ICANN published its audit conducted from November 2018 to June 2019. The audit involved 1,207 registries - almost all registries of gTLDs. According to the document, 180 registries did not check their domains for unlawful activity (distributing spam and malware, creating sites that sell counterfeit products, etc.). However, not a single name is registered in any of the domains managed by these registries, and the vast majority of them are unused dot-brands. Nevertheless, registration agreements concluded between the registries and ICANN require such checks - as was pointed out to the registries.
Another 60 registries did not monitor malicious activity despite having domains registered in their gTLDs. The corporation demanded that these registries comply with the contract. It is reported that the identified violations have been remedied, while the names of non-compliant registries are not given in the report.
The easiest way to monitor malicious activity is to use the so-called black lists of malicious domain names. Such lists are regularly posted, for example, by SpamHaus, SURBL, PhishTank and other organizations. Some of these lists are distributed by paid subscription, while others are openly available.
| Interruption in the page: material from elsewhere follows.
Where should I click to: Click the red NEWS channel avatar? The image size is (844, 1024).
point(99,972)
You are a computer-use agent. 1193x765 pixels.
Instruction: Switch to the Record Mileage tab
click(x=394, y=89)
Also, malicious activity can be monitored by software solutions that are developed by both the largest registries and third-party development companies.
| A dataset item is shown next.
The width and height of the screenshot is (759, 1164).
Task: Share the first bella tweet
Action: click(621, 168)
However, Domain Incite notes that ICANN’s requirements for monitoring malicious domain activity are rather vague, which leads to disagreements between the corporation and registries. ICANN insists that registries should have to provide information on specific offending domains and measures taken against them. But registries often provide only aggregate statistical information. In addition, the registration agreement does not indicate how often registries should monitor the malicious activity of their domain zones. The audit shows that 772 registries conduct such monitoring daily. However, others carry it out weekly, monthly or even once a quarter. And, oddly enough, they are all considered in compliance by ICANN.